The request ->
Reproduce every line of text in the records below verbatim, leaving out the pictures.

Material for this exercise ->
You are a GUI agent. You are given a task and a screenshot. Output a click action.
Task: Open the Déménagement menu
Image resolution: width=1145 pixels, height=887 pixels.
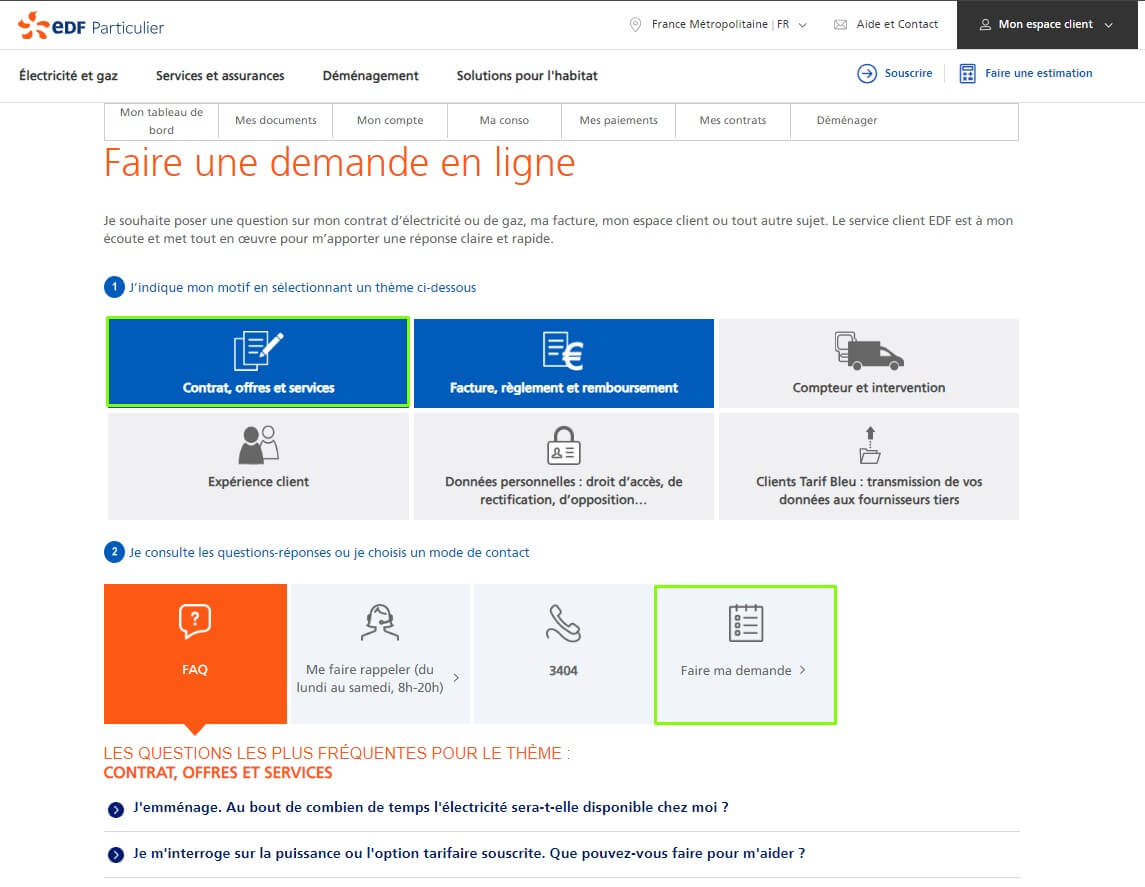370,75

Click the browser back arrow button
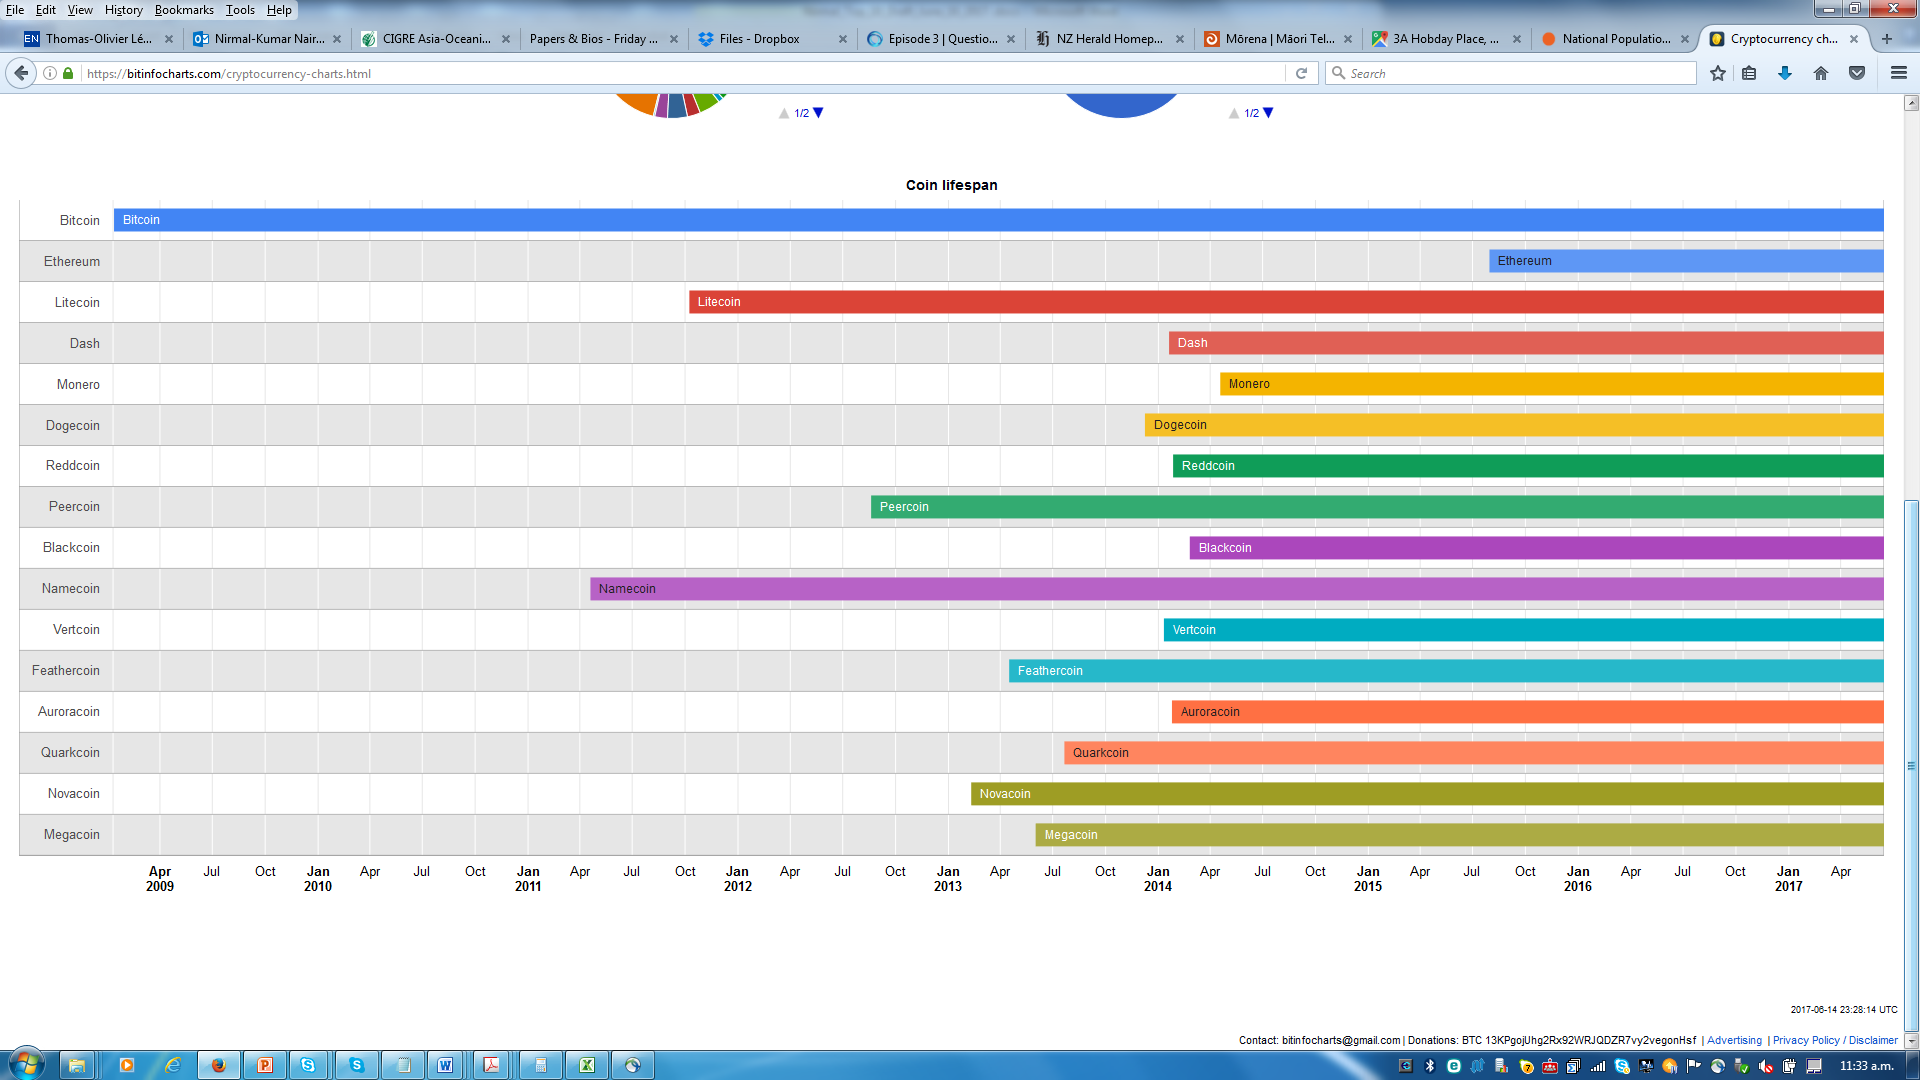21,73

Result of the exercise ->
You are a GUI agent. You are given a task and a screenshot. Output a click action.
Task: Open the Déménagement menu
Image resolution: width=1145 pixels, height=887 pixels.
370,75

Click the browser back arrow button
21,73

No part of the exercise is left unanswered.